> _What you need to do_: Restate word for word the lines in the listing below, starting at the line containing "2021 USA Football (77, 1437)" and ending at the line containing "Join USA Football (1381, 32)", both included; leave out the rest.

> _Data_:
■ ■ ■ ■ ■

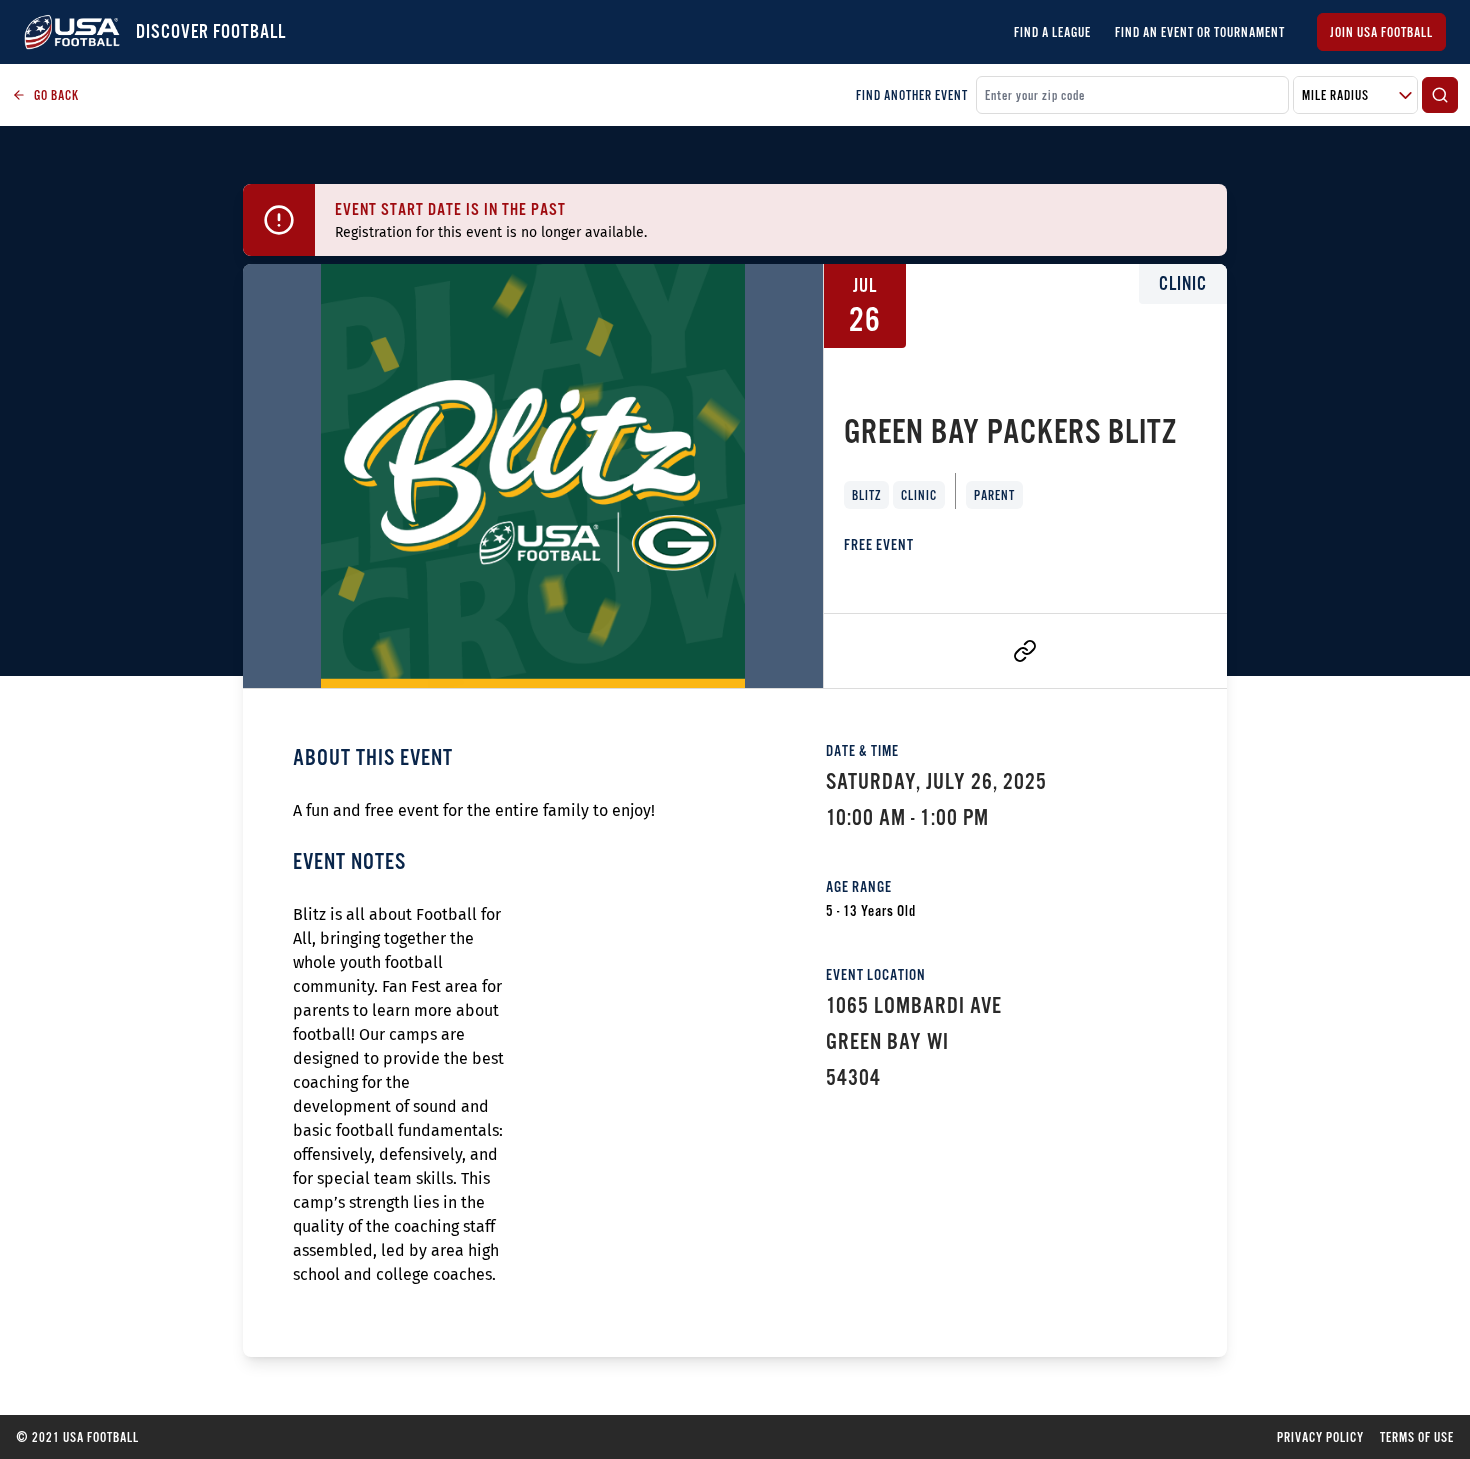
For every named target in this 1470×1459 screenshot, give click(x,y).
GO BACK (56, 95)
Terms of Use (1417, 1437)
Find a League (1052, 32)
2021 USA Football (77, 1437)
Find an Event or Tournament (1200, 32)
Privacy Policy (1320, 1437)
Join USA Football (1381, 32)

■ ■ ■ ■ ■

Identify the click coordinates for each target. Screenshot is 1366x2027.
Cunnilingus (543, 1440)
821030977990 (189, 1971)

■ ■ ■ ■ ■

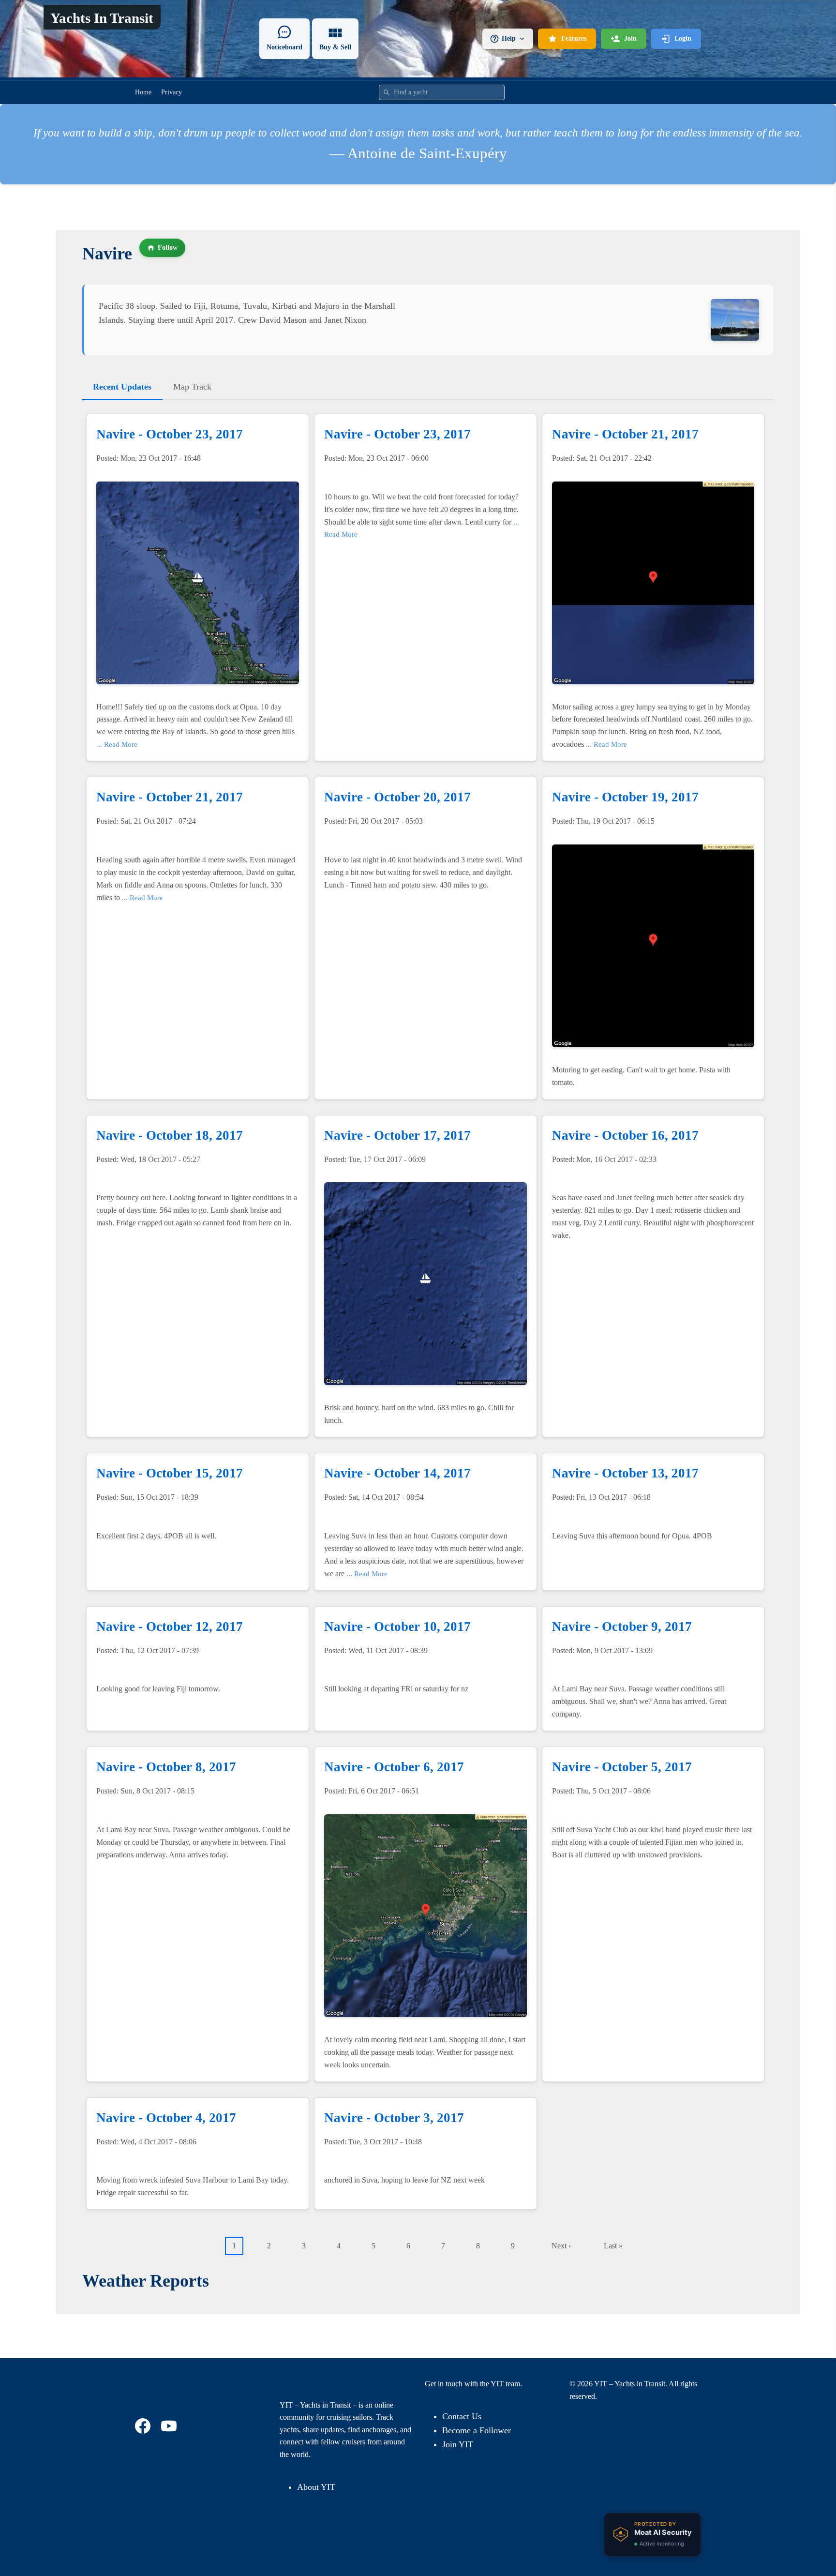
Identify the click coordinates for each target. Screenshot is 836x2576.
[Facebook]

■ ■ ■ ■ ■

> _Solution to this problem_:
2021 USA Football (77, 1437)
Find an Event or Tournament (1200, 32)
Privacy Policy (1320, 1437)
Join USA Football (1381, 32)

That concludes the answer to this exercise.